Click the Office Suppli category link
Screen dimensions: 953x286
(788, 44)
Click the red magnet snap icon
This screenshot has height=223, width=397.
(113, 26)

• [JOB]: Can you reproduce all of the data above with "Screen dimensions" swapped for "Screen size" and nothing else changed?

• [THE SOLUTION]:
Click the Office Suppli category link
Screen size: 953x286
(788, 44)
Click the red magnet snap icon
This screenshot has height=223, width=397.
(113, 26)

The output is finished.